WORK INSTRUCTIONS - Please pull out every line of the rows below that contains the word "perform". Case counts.

*** TASK DATA

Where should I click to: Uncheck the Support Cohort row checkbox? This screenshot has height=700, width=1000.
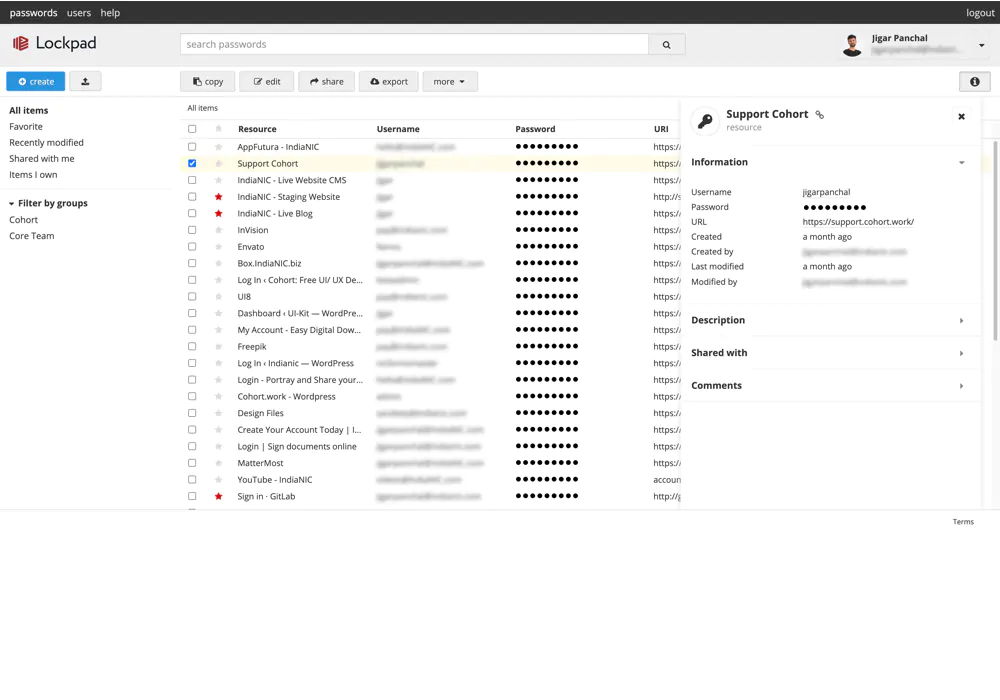[192, 164]
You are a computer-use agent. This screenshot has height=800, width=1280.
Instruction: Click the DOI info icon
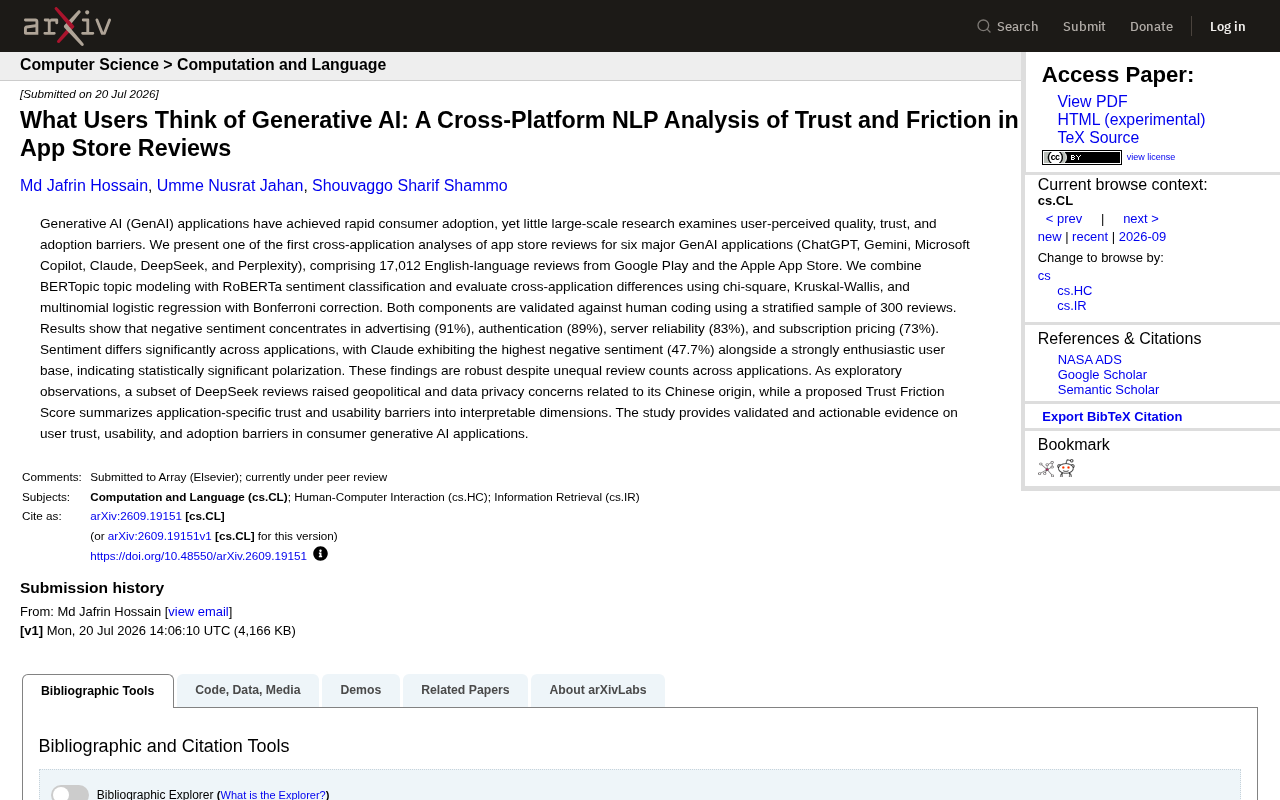320,554
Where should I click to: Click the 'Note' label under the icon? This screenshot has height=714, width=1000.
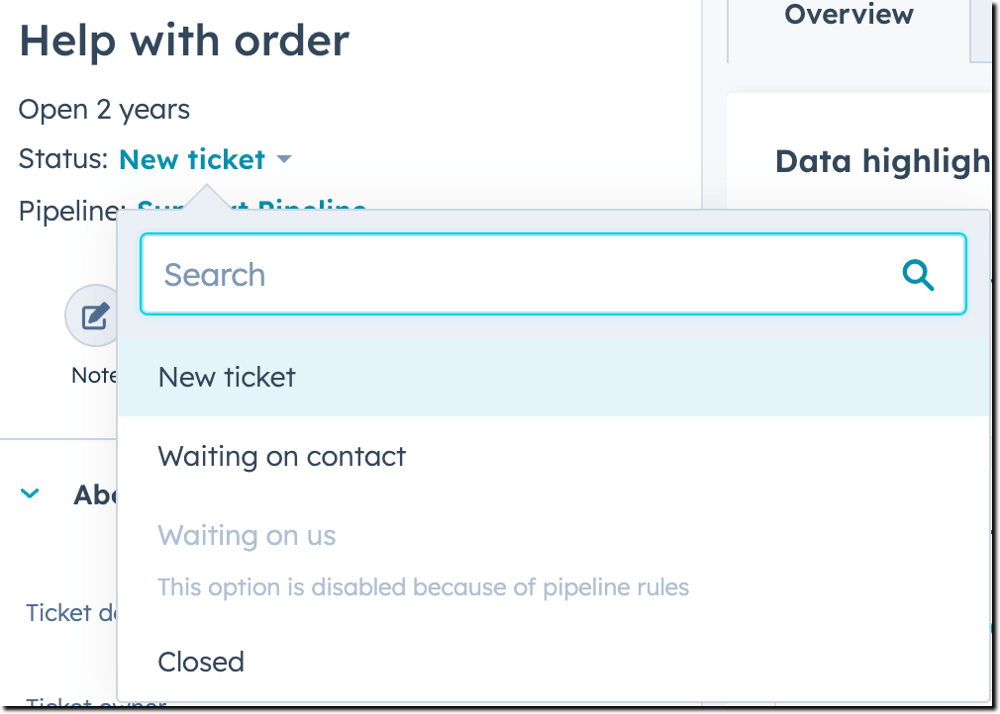click(x=96, y=375)
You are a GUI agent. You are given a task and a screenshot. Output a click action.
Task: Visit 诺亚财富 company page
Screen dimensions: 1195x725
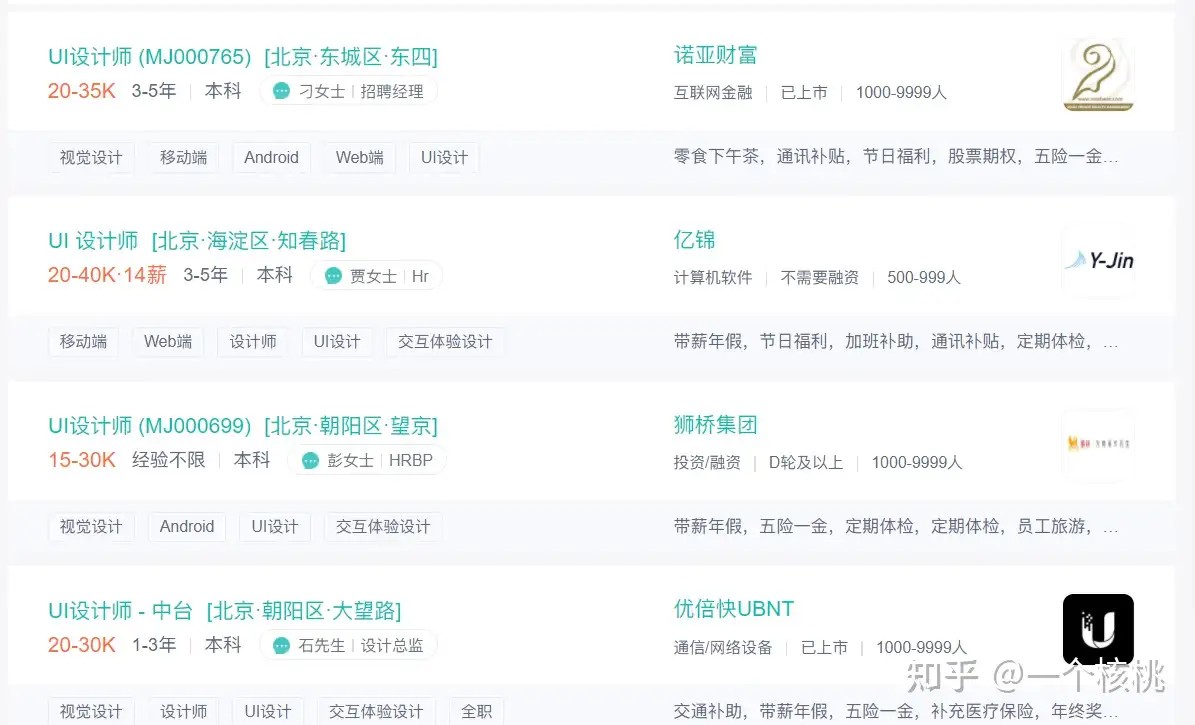(715, 55)
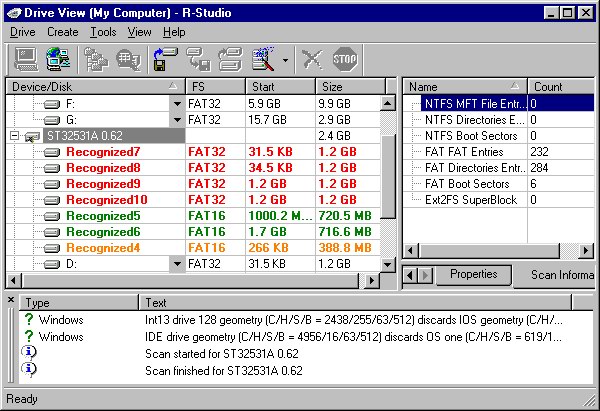The image size is (600, 411).
Task: Click the Create Region toolbar icon
Action: point(198,59)
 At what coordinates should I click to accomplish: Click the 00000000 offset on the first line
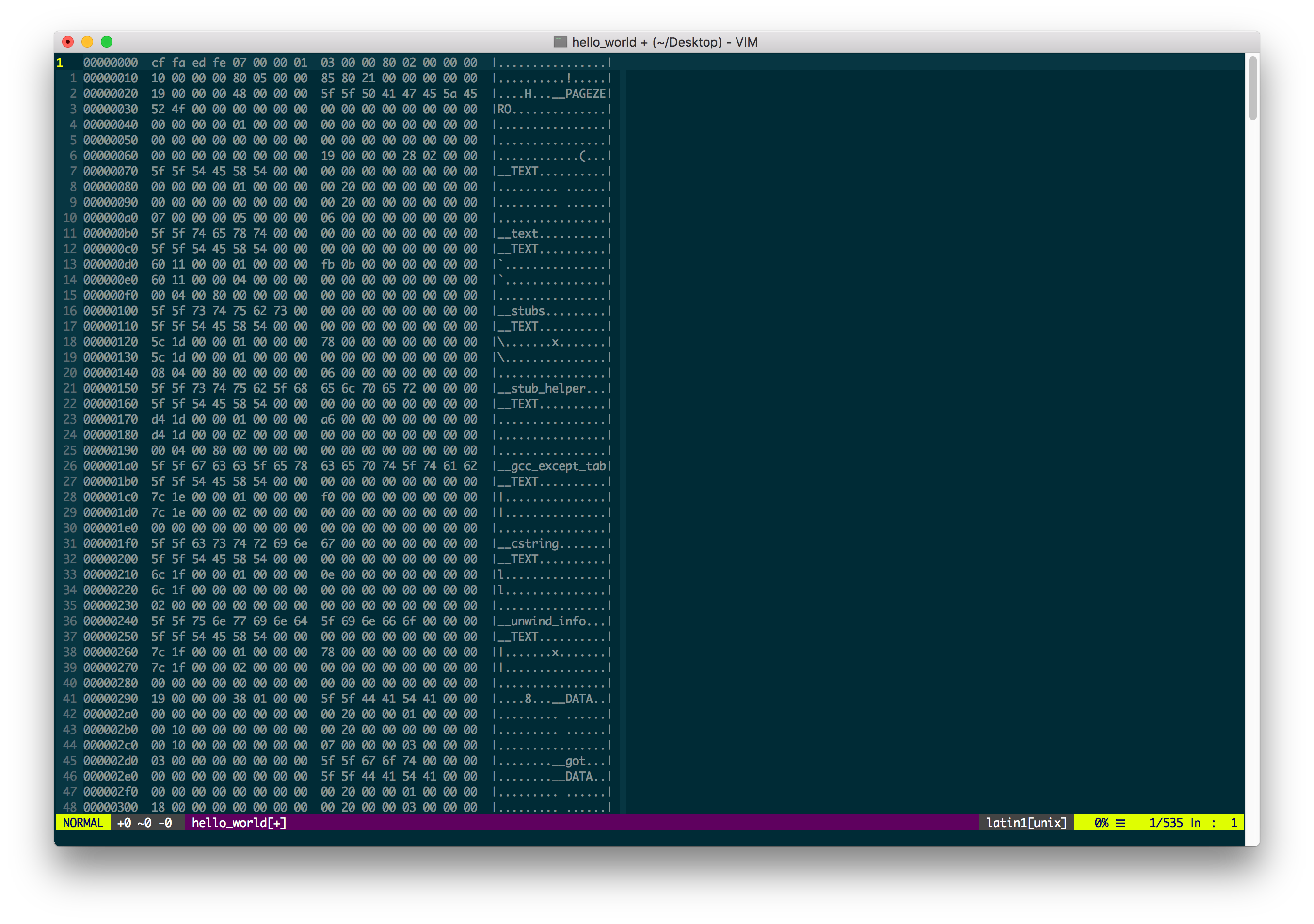pos(111,63)
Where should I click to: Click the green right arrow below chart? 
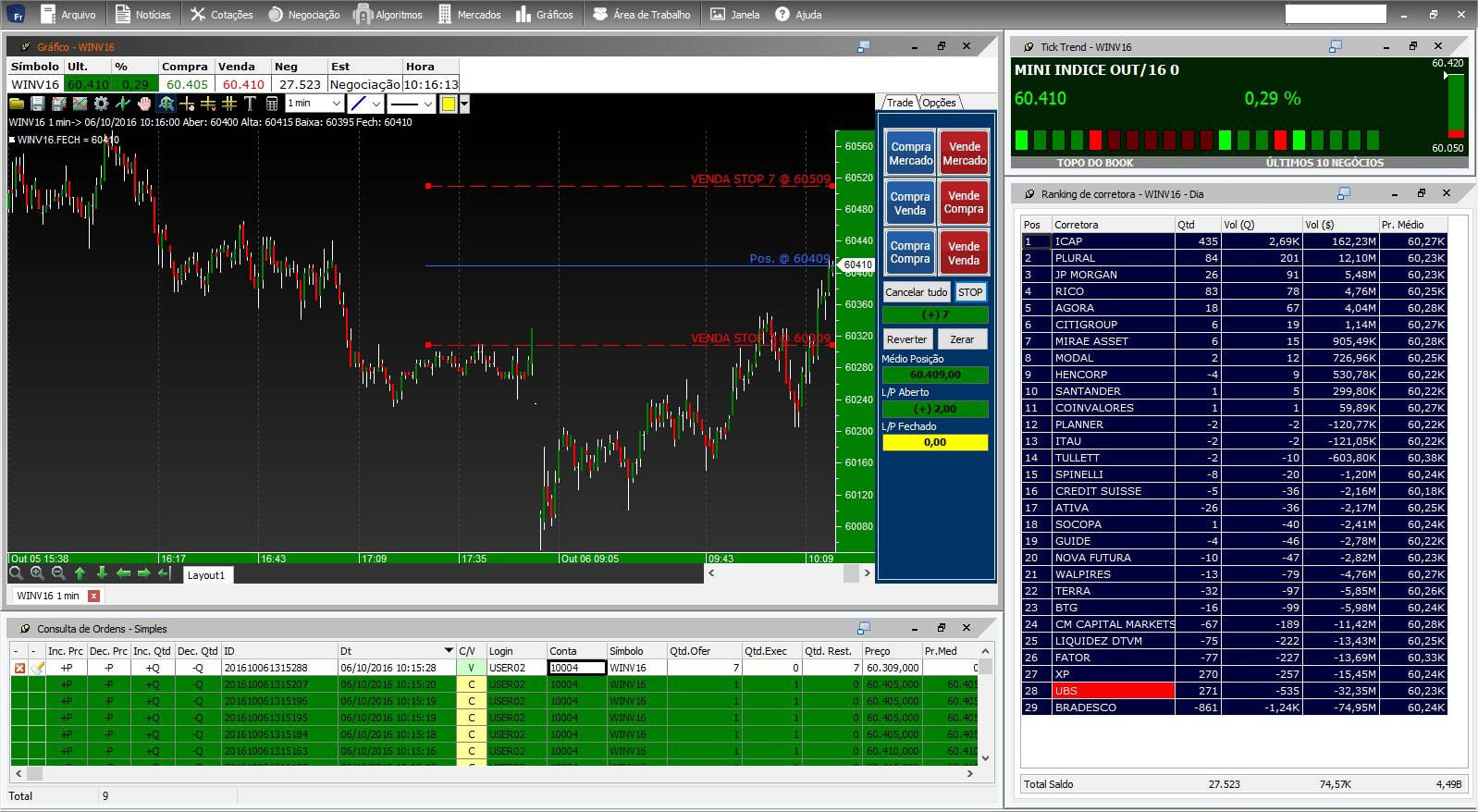coord(143,573)
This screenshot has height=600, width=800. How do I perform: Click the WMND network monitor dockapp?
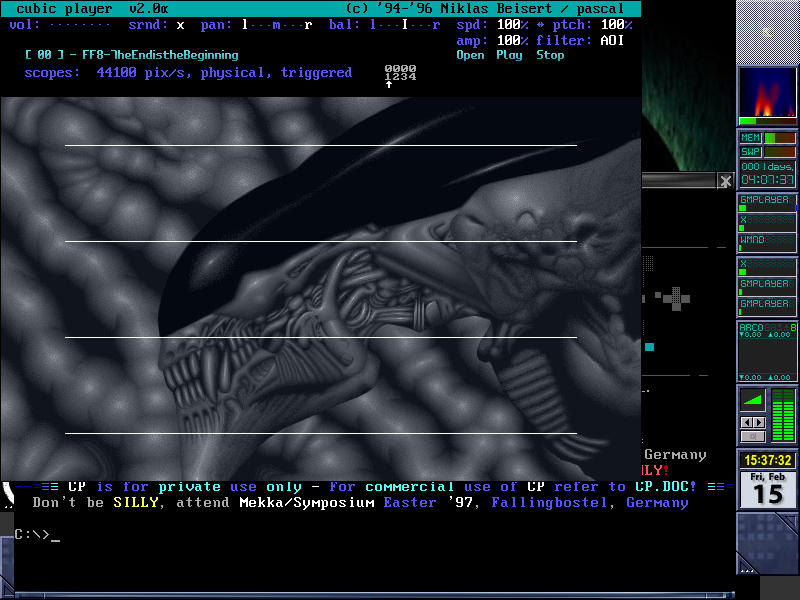(x=767, y=241)
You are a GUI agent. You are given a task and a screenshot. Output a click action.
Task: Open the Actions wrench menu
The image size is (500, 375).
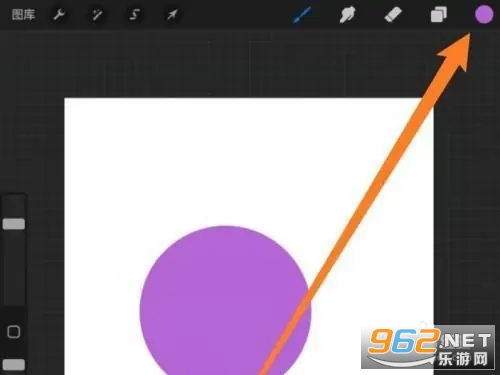pyautogui.click(x=59, y=15)
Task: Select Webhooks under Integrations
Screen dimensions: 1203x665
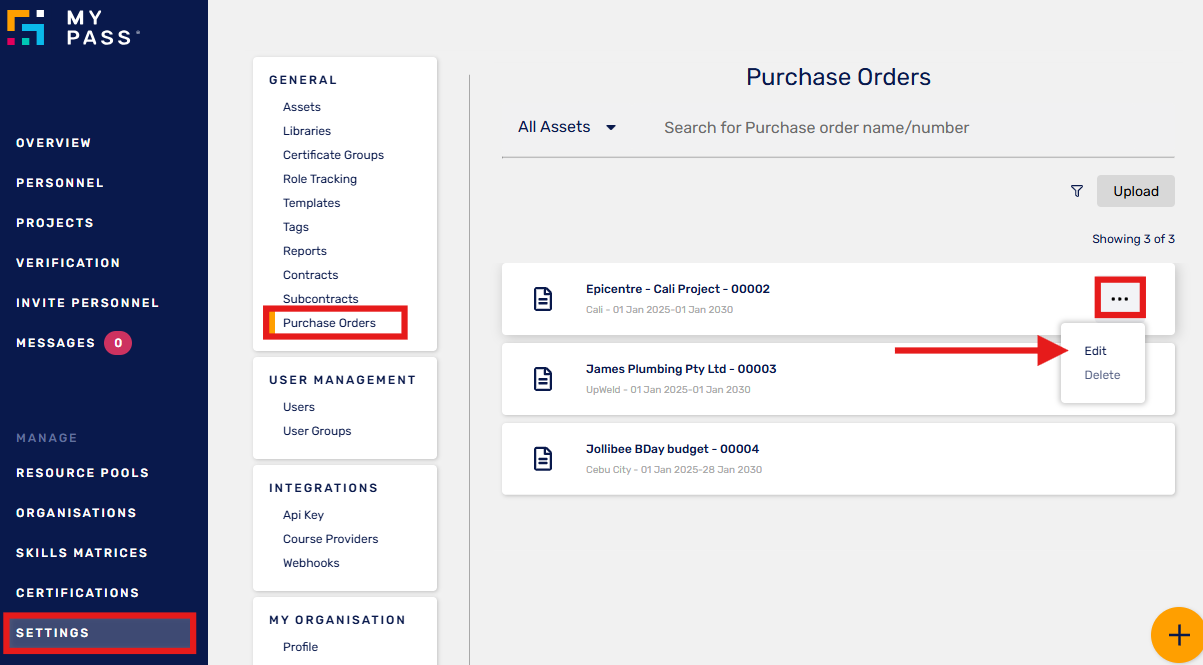Action: [x=311, y=563]
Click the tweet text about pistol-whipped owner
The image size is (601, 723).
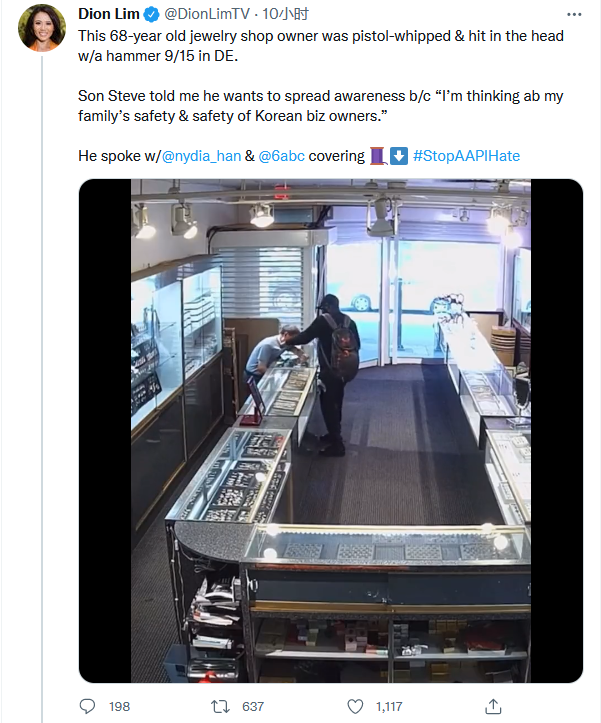pyautogui.click(x=320, y=44)
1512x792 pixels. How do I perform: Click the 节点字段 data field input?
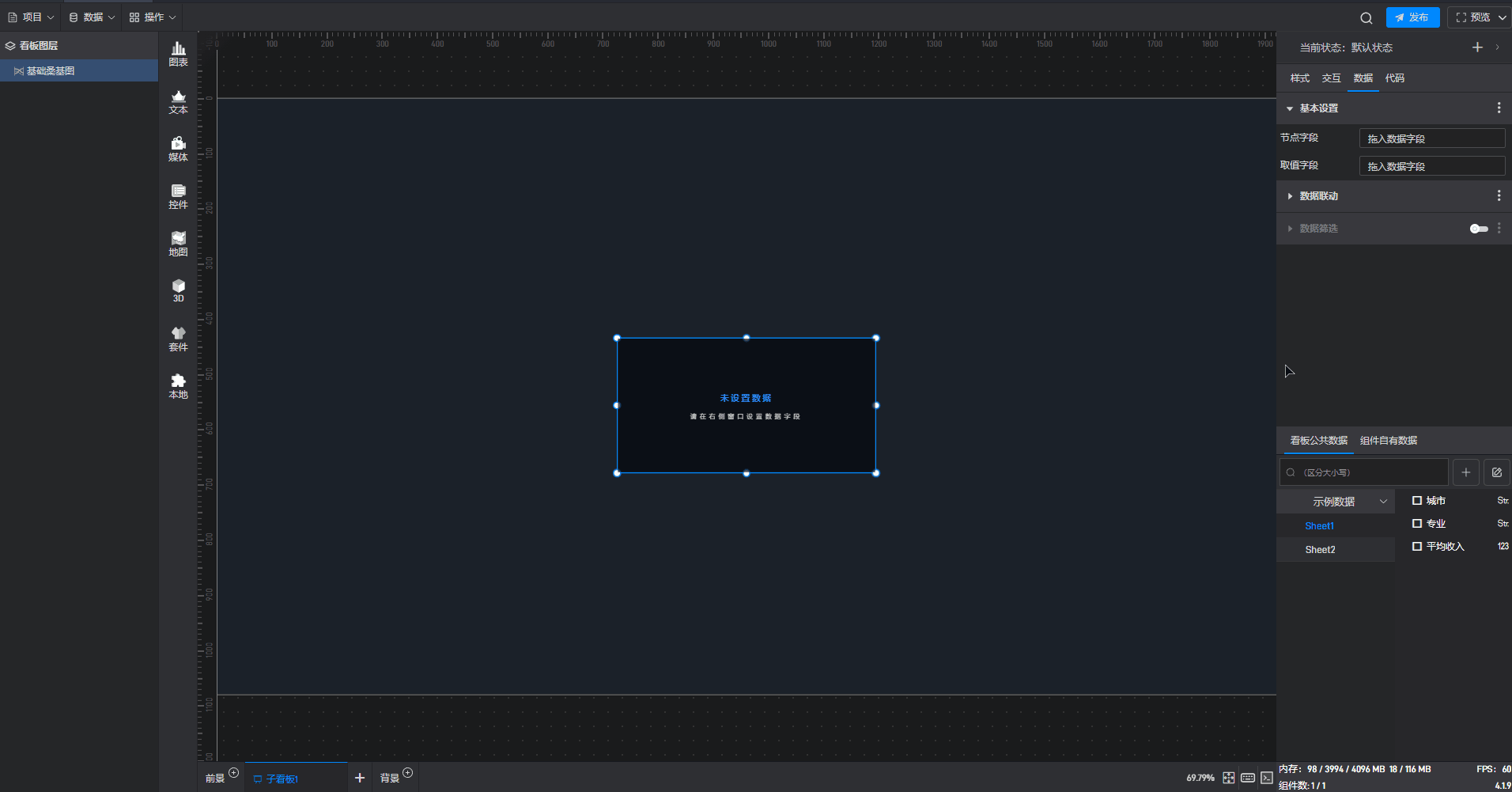(x=1431, y=138)
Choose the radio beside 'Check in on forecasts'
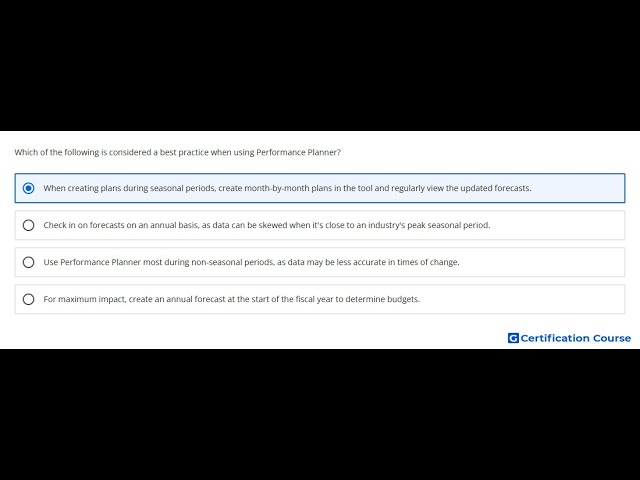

******

RESULT BELOW -
This screenshot has height=600, width=800. How do I perform: Click the WMND network monitor dockapp?
1512x792 pixels. How do I perform: Click the 节点字段 data field input?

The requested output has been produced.